My interpretation of prompt engineering is this: 1. A LLM is a repository of many (millions) of vector programs mined from human-generated data, learned implicitly as a by-product of language compression. A "vector program" is just a very non-linear function that maps part of the latent space unto itself. 2. When you're prompting, you're fetching one of these programs and running it on an input -- part of your prompt serves as a kind of "program key" (as in database key) and part serves as program argument(s).

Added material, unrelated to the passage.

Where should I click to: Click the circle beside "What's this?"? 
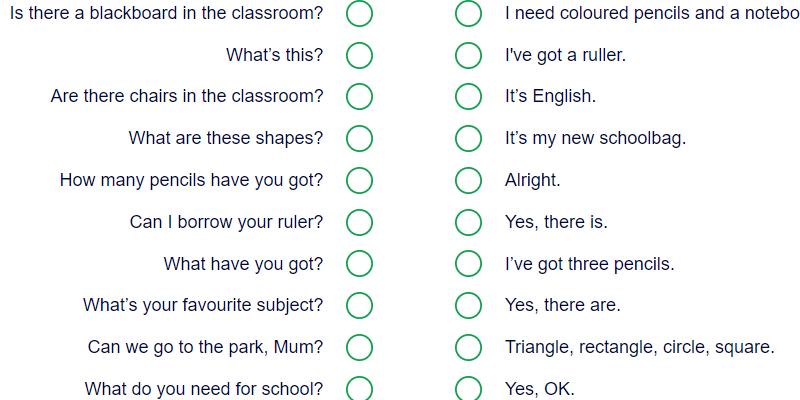click(x=360, y=55)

Like, in "write this paragraph in the style of Shakespeare: {my paragraph}", the part "write this paragraph in the stye of X: Y" is a program key, with arguments X=Shakespeare and Y={my paragraph}. 3. The program fetched by your key may or may not work well for the task at hand. There's no reason why it should be optimal. There are lots of related programs to choose from. 4. Prompt engineering represents a search over many keys in order a find a program that is empirically more accurate for what you're trying to do. It's no different than trying different keywords when searching for a Python library. 5. Everything else is unnecessary anthropomorphism on the part of the prompter. You're not talking to a human who understands language the way you do. Stop pretending you are.